*Assignment*
Transcribe only the lines between the first line of the records and the line containing "The image size is (264, 149).", inclusive, exactly as written.

═══ Data in this exercise

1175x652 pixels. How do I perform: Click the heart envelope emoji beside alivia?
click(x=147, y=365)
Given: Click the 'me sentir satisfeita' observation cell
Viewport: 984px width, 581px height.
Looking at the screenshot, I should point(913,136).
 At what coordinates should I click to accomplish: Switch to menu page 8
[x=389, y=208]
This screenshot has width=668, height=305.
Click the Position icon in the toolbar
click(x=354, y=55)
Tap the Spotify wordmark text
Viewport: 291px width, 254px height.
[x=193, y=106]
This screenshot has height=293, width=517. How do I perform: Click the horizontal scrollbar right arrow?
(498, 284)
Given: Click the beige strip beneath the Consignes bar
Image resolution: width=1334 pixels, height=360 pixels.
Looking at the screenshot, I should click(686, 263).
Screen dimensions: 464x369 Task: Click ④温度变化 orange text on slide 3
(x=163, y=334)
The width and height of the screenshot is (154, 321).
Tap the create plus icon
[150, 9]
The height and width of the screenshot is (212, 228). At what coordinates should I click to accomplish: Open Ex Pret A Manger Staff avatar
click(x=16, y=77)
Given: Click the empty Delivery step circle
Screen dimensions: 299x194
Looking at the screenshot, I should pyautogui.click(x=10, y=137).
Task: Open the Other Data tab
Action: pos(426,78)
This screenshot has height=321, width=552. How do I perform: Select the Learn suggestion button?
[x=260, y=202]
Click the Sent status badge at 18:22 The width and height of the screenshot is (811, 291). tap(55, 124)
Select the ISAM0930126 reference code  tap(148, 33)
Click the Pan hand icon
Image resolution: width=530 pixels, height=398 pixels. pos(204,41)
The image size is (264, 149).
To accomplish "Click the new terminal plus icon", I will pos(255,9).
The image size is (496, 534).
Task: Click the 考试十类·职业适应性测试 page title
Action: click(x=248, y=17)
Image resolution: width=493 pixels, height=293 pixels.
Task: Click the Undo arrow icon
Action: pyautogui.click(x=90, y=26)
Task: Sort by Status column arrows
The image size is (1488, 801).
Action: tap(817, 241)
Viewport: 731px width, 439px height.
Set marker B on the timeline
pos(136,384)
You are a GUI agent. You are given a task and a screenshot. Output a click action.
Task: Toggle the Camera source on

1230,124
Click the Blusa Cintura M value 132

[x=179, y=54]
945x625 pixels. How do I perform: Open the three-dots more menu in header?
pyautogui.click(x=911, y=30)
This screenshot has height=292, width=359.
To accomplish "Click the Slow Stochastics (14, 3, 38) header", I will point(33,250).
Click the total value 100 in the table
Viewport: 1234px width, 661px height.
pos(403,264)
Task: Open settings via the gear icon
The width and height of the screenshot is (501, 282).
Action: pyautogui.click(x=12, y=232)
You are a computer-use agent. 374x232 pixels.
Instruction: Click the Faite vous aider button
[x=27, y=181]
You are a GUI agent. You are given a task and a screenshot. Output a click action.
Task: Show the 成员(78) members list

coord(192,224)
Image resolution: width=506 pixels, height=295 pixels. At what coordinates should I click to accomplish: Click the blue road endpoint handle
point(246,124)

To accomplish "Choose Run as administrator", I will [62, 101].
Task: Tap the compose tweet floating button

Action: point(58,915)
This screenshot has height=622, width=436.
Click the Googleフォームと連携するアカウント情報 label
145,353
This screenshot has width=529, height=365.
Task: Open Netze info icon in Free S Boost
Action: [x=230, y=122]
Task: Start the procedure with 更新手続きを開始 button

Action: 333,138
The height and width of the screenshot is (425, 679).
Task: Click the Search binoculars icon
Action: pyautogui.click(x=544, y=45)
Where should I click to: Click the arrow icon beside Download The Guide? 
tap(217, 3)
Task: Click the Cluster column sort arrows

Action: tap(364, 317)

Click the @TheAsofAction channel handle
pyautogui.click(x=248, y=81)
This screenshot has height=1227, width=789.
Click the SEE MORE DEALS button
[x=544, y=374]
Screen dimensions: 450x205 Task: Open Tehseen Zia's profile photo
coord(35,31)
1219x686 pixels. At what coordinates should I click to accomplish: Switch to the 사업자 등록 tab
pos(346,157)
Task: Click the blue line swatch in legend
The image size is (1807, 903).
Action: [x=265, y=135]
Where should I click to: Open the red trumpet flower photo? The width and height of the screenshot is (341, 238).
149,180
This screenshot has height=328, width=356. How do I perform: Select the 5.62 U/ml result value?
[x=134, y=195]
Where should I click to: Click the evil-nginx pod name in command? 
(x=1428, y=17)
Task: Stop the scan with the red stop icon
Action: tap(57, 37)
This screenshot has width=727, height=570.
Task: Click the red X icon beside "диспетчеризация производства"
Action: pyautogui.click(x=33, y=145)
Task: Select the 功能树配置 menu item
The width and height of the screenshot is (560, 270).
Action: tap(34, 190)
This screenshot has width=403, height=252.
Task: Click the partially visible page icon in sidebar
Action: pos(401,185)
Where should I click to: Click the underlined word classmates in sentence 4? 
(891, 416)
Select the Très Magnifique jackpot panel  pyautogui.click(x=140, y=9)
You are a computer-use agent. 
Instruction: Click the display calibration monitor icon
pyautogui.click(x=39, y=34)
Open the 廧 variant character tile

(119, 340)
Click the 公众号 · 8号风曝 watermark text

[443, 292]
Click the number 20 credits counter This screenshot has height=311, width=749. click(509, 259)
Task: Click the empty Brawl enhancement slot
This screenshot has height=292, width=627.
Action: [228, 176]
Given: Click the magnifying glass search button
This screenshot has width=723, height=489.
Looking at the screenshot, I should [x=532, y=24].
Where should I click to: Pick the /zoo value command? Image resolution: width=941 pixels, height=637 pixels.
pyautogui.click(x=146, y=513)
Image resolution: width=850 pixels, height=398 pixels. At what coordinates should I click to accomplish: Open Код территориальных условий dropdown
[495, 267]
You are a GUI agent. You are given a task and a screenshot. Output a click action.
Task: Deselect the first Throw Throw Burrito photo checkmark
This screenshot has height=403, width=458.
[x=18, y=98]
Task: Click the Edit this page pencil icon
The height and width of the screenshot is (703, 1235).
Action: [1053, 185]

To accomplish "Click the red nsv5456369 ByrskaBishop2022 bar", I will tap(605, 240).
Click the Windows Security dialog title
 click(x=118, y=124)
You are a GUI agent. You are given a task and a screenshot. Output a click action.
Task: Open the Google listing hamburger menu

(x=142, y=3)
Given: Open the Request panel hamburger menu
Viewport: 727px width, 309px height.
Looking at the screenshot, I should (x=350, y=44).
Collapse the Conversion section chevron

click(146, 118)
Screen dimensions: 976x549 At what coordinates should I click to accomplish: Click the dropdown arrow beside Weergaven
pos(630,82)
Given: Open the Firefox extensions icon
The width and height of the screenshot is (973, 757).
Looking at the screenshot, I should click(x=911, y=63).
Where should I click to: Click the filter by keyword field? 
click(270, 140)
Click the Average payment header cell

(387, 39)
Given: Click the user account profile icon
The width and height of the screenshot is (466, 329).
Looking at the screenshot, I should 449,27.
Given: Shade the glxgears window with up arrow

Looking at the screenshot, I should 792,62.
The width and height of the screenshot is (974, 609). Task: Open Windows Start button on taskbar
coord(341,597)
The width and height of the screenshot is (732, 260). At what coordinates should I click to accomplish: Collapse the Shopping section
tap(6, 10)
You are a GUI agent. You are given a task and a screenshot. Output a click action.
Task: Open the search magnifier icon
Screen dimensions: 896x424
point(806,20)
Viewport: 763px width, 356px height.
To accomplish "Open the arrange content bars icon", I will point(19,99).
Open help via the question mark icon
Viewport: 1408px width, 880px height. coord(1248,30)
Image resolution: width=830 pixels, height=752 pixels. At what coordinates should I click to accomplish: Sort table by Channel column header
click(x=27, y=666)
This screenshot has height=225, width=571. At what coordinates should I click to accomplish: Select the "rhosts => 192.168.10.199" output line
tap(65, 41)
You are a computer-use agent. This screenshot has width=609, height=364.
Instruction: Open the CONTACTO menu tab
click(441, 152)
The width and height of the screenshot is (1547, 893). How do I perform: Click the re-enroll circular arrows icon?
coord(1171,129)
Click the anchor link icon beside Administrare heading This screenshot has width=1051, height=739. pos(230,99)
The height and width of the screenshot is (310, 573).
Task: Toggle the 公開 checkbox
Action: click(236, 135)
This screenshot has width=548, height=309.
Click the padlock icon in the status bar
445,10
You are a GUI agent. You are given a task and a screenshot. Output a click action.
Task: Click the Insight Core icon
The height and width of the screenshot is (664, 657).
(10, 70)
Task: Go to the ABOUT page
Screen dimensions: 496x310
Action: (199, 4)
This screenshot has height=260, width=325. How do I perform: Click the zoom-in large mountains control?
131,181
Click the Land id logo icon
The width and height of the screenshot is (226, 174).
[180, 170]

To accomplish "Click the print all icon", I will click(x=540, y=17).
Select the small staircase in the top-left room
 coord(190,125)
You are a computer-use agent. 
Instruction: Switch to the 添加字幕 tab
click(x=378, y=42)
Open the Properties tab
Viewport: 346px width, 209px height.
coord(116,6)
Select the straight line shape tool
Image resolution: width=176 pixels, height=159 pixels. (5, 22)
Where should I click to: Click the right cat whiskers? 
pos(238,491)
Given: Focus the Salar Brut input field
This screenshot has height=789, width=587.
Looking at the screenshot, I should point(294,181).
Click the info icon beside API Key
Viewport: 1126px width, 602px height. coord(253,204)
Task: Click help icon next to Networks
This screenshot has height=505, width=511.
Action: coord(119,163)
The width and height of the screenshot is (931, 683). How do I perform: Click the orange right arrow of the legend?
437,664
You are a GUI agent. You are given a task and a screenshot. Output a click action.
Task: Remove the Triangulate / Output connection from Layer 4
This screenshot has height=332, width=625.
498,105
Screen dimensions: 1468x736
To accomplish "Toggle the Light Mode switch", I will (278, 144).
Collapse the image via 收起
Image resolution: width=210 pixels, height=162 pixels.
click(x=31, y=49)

══════

*Output of the task*
1175x652 pixels. How do I perform: Click the heart envelope emoji beside alivia?
click(x=147, y=365)
Given: Click the 'me sentir satisfeita' observation cell
Viewport: 984px width, 581px height.
Looking at the screenshot, I should point(913,136).
 At what coordinates should I click to accomplish: Switch to menu page 8
[x=389, y=208]
This screenshot has width=668, height=305.
Click the Position icon in the toolbar
click(x=354, y=55)
Tap the Spotify wordmark text
Viewport: 291px width, 254px height.
[x=193, y=106]
This screenshot has height=293, width=517. How do I perform: Click the horizontal scrollbar right arrow?
(498, 284)
Given: Click the beige strip beneath the Consignes bar
Image resolution: width=1334 pixels, height=360 pixels.
Looking at the screenshot, I should click(686, 263).
Screen dimensions: 464x369 Task: Click ④温度变化 orange text on slide 3
(x=163, y=334)
The width and height of the screenshot is (154, 321).
Tap the create plus icon
[150, 9]
The height and width of the screenshot is (212, 228). At what coordinates should I click to accomplish: Open Ex Pret A Manger Staff avatar
click(x=16, y=77)
Given: Click the empty Delivery step circle
Screen dimensions: 299x194
Looking at the screenshot, I should pyautogui.click(x=10, y=137).
Task: Open the Other Data tab
Action: pos(426,78)
This screenshot has height=321, width=552. How do I perform: Select the Learn suggestion button?
[x=260, y=202]
Click the Sent status badge at 18:22 The width and height of the screenshot is (811, 291). tap(55, 124)
Select the ISAM0930126 reference code  tap(148, 33)
Click the Pan hand icon
Image resolution: width=530 pixels, height=398 pixels. pos(204,41)
The image size is (264, 149).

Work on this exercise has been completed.